From 2014 to 2015, the number of hospital mergers, acquisitions, and other forms of partnerships grew by 18%, according to a Kaufman Hall analysis. There were 112 transactions in all, compared to 95 in 2014 and 66 in 2010.
Hospitals are claiming that bigger is better for a number of reasons, including:
- Reduced operating costs;
- Increased bargaining power with insurers, drug companies and medical supply companies; and
- Improved quality through better data sharing and coordination of care.
“Hospitals and health systems are facing extraordinary pressure to reduce costs, manage care more effectively across the continuum and improve patient engagement and experience,” said Patrick Allen, Managing Director at Kaufman Hall. “To achieve these goals, hospitals and health systems will continue to pursue strategic partnerships designed to achieve clinical alignment, network breadth and depth, operational efficiency and other critical capabilities.”
Are federal regulations driving hospitals to merge?
The Federal Trade Commission (FTC) has challenged a number of mergers because they can lead to less competition, particularly in geographic areas where there isn’t much competition initially. However, many hospital administrators believe that the Affordable Care Act's push for economies of scale is contrary to the FTC's mandate to regulate competition.
In an interview with Health Leaders Media, Deborah Feinstein, director of the FTC, rejected that notion. “We can come up with examples of providers who are accomplishing the same goals in different ways, without consolidating, without joint negotiations with payers,” she said. “They do them in collaborations that allow them to compete and collaborate at the same time.”

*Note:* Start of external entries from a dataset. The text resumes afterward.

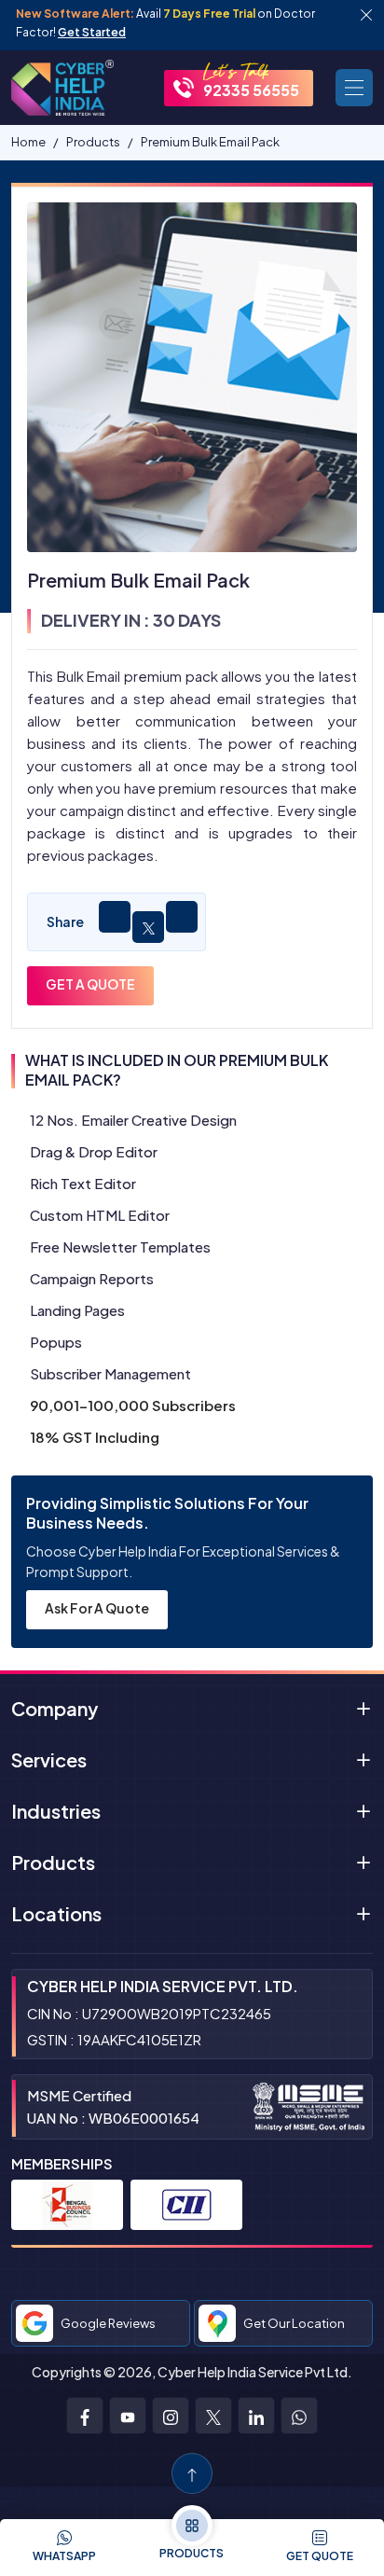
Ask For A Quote (97, 1608)
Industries (56, 1810)
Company (54, 1708)
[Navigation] (354, 87)
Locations (56, 1913)
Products (53, 1862)
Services (49, 1759)
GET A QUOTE (90, 984)
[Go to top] (192, 2473)
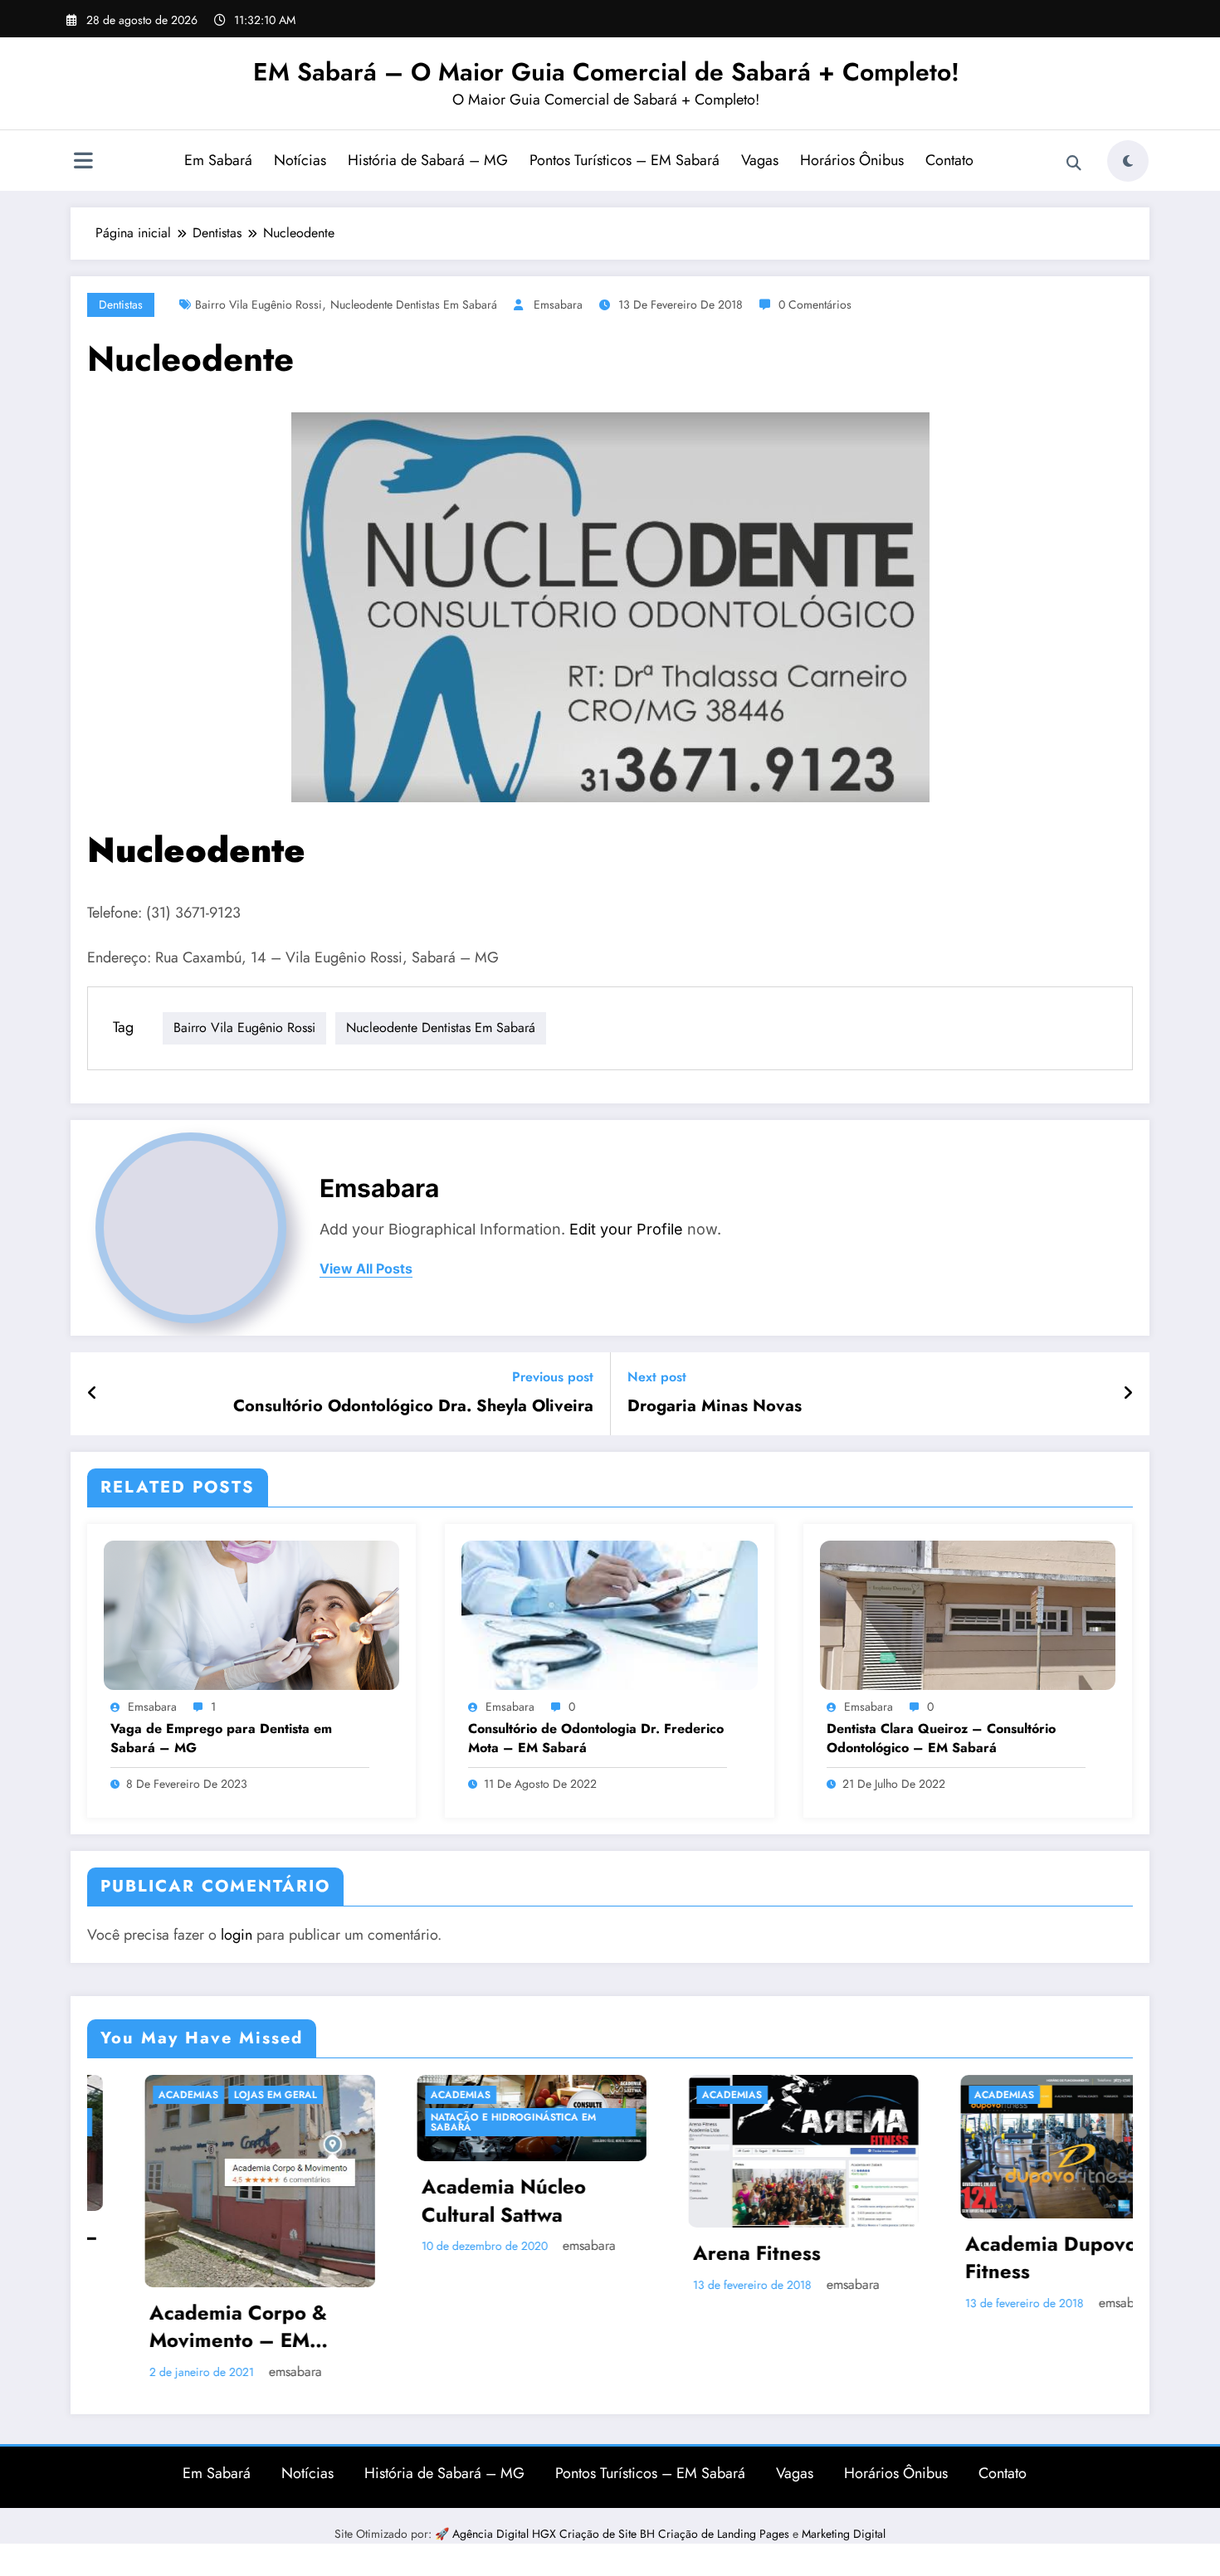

U.S. District Judge John Jones disagrees. In a ruling denying the FTC’s request to temporarily block the merger of Penn State Hershey Medical Center and PinnacleHealth System, he said, “We find it no small irony that the same federal government under which the FTC operates has created a climate that virtually compels institutions to seek alliances such as the hospitals intend here.”
Are the partnerships achieving their professed goals?
According to data from a PwC report, “most transactions have failed to deliver the promised benefits of scale.”
The researchers analyzed patient encounter data from the Centers for Medicare & Medicaid Services (CMS) for more than 5,600 individual facilities and 526 healthcare systems nationwide; their analysis included data from for-profit and nonprofit organizations, and both teaching and non-teaching hospitals.
According to the data:
- For individual facilities, larger hospitals have a lower cost per encounter than smaller hospitals. However, for healthcare systems with multiple facilities, there is no relationship between size and cost.
- There is no correlation between quality and cost per encounter.
- There is no relationship between facility size and quality.
Performance improvement strategies
The PwC researchers said they believe healthcare systems can improve performance and realize scale benefits that will help them reduce costs by 15 to 30%. To do so, organizations will need to standardize both administrative and clinical procedures.
Additional strategies from the PwC report include revamping operating models to emphasize overall system performance; establishing appropriate decision rights; measuring progress and accommodating separate, dissimilar cultures during consolidation.